WRITTEN INSTRUCTION: Print the rows from the first one through the line that contains "(x=49, y=38)", including that line. Leave the pictures out of your answer.

MATERIAL PROVIDED:

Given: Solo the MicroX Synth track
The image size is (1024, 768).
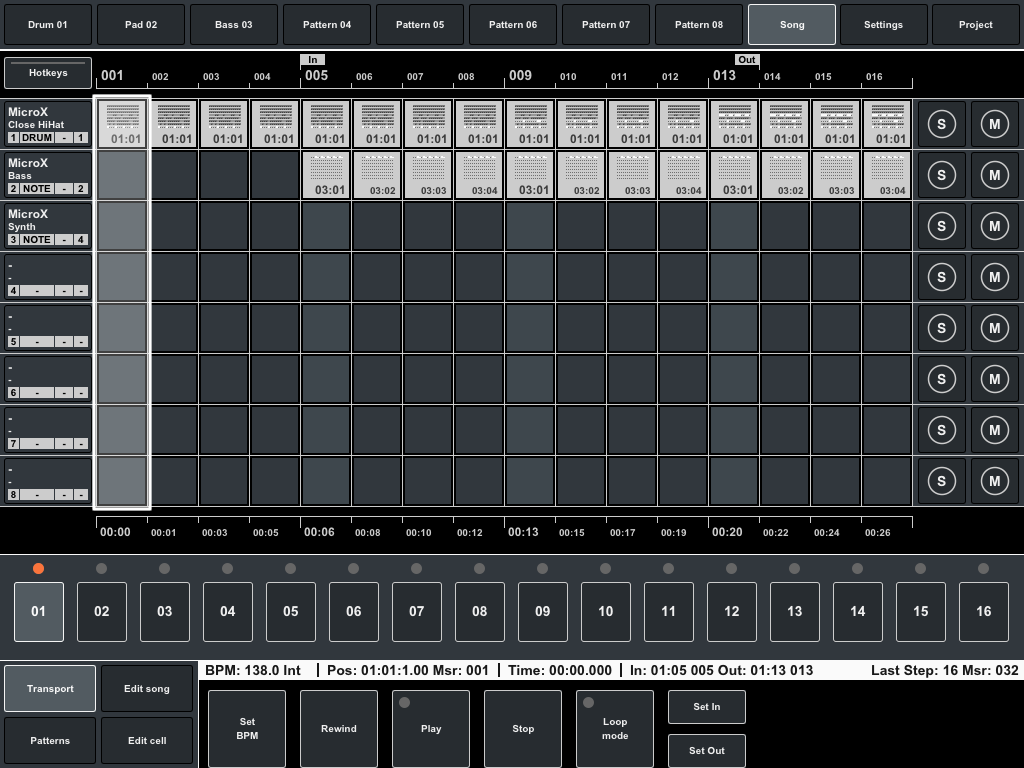Looking at the screenshot, I should point(941,226).
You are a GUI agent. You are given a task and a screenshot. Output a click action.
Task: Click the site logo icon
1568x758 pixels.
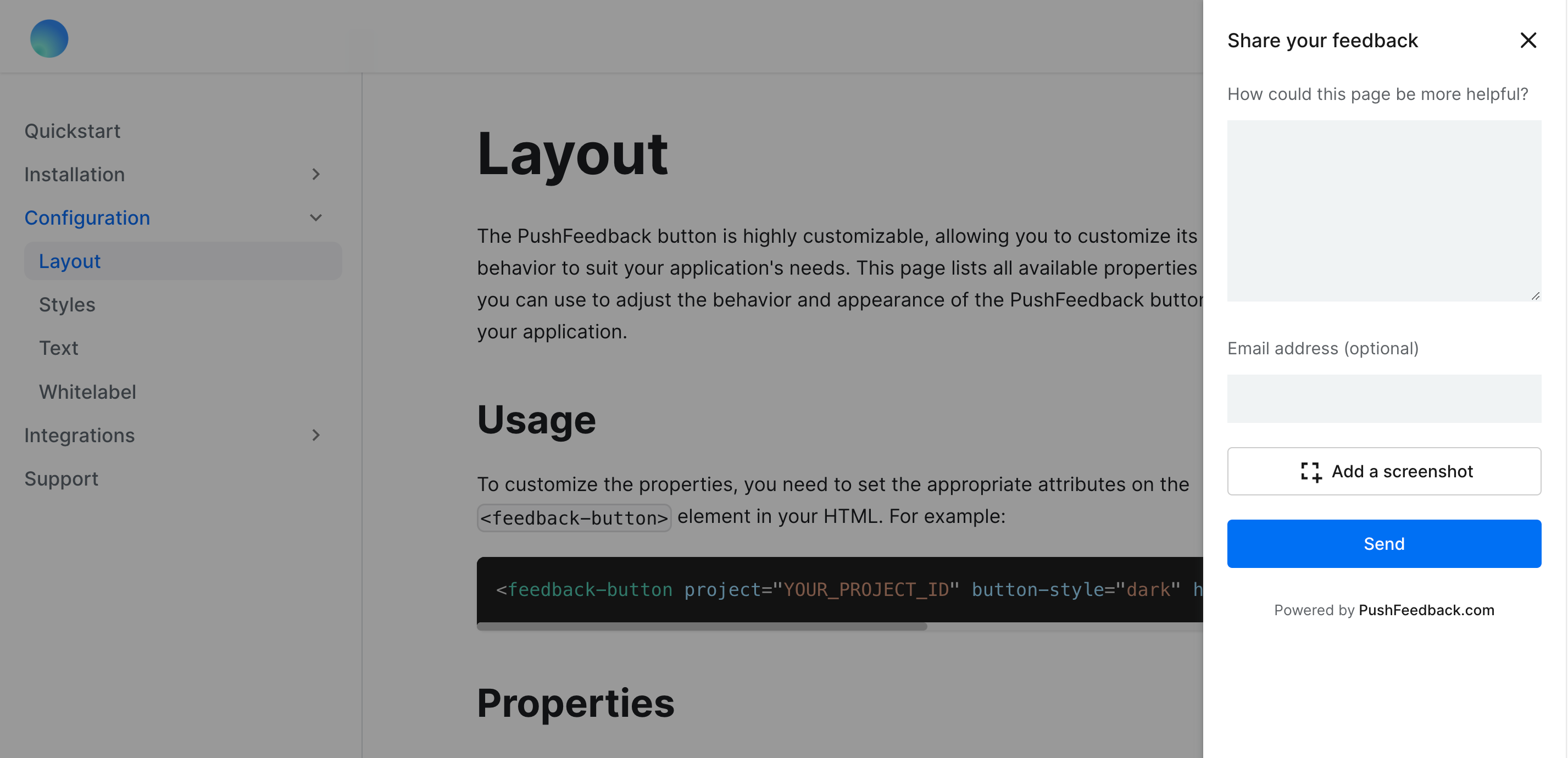(x=49, y=38)
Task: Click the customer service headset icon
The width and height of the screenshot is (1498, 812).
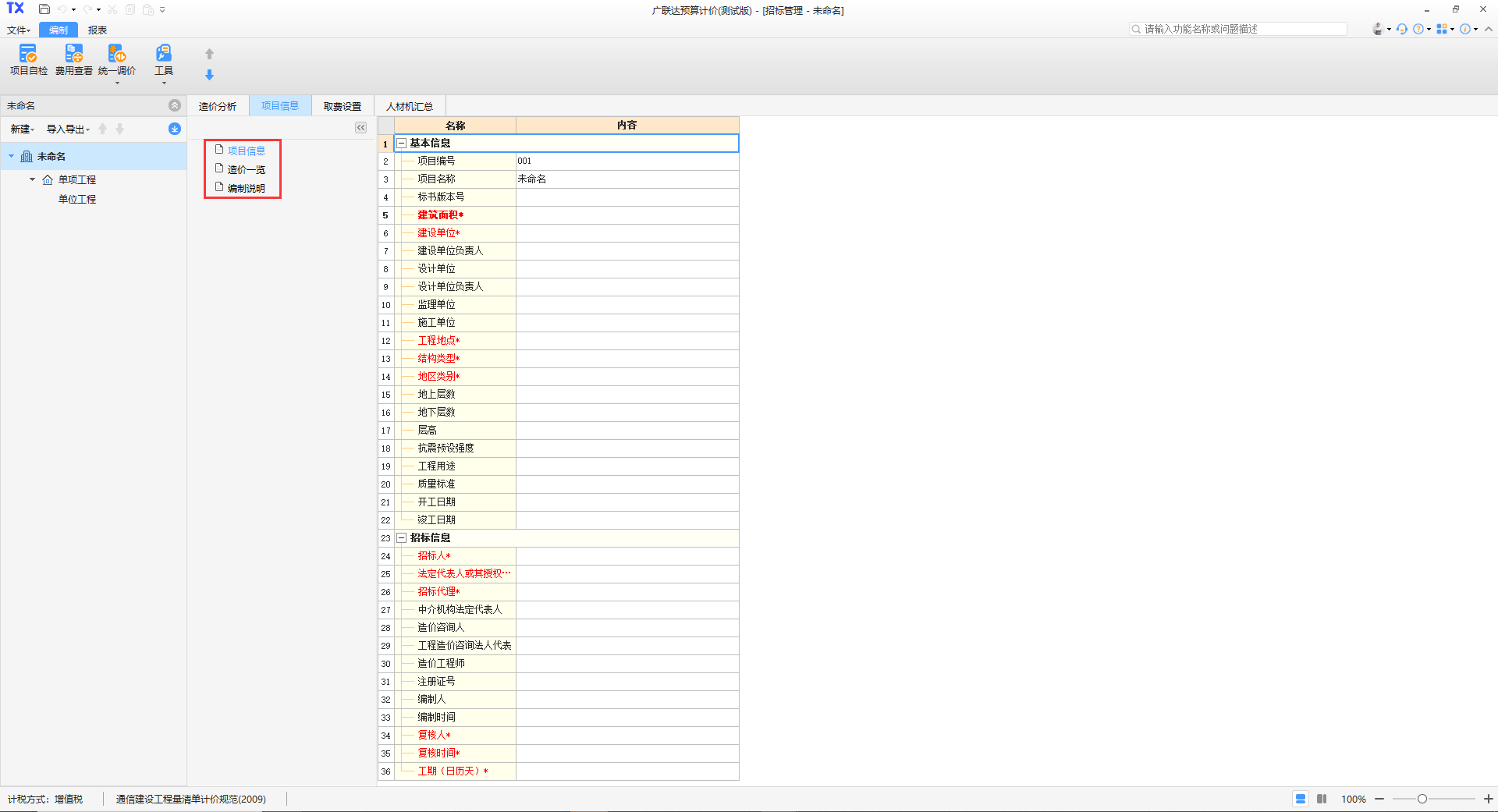Action: [x=1401, y=29]
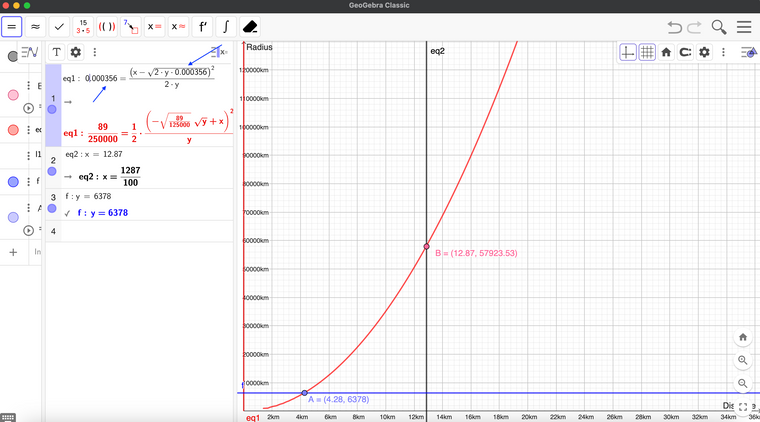Click the Undo arrow
Viewport: 760px width, 422px height.
pos(676,27)
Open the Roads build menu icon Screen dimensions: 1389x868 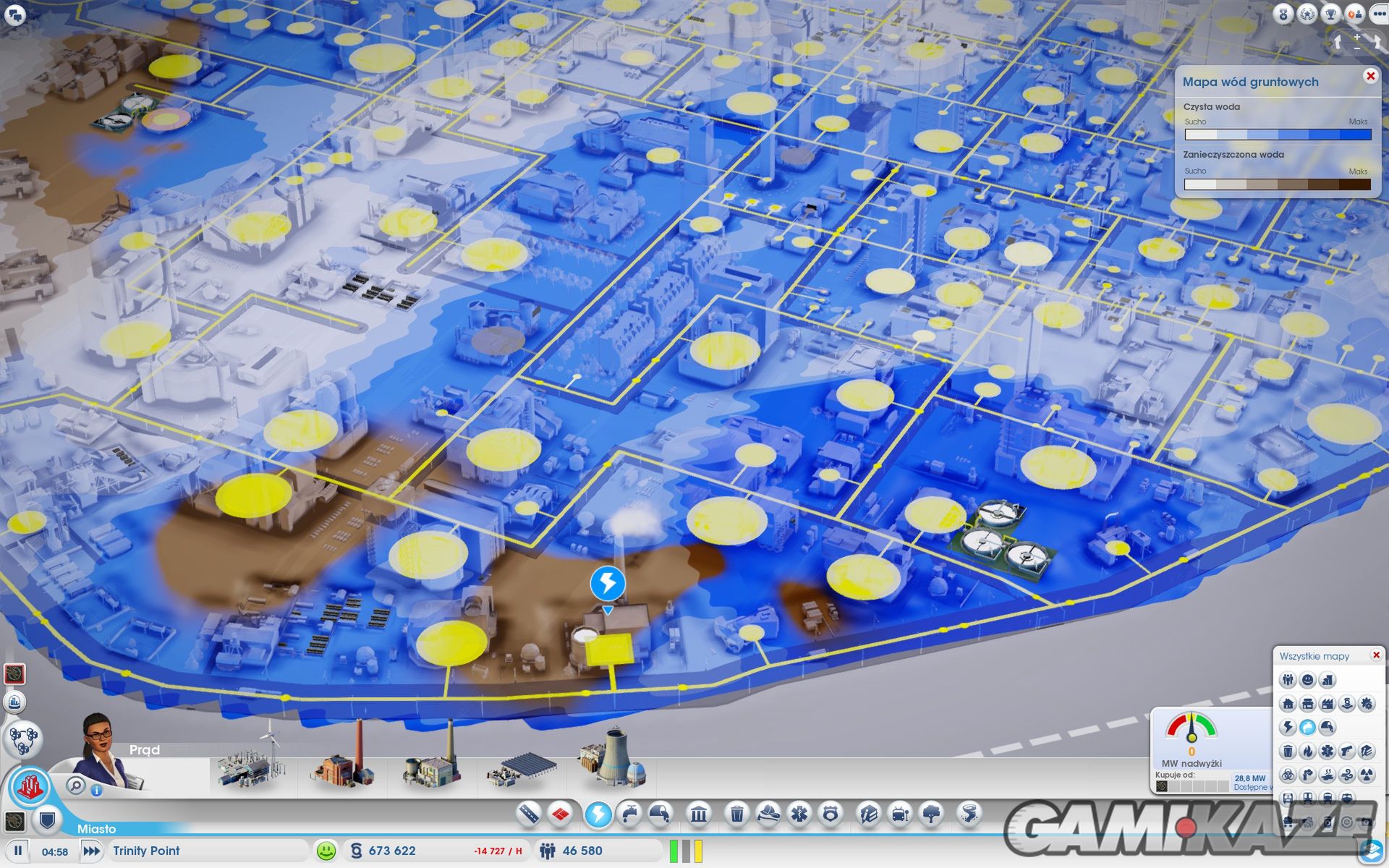(x=530, y=814)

ANSWER TO THIS EXERCISE:
Given: Solo the MicroX Synth track
The image size is (1024, 768).
Looking at the screenshot, I should point(941,226).
You are a GUI agent. You are given a task and a screenshot. Output a click action.
Task: Click the site logo icon
1568x758 pixels.
(x=49, y=38)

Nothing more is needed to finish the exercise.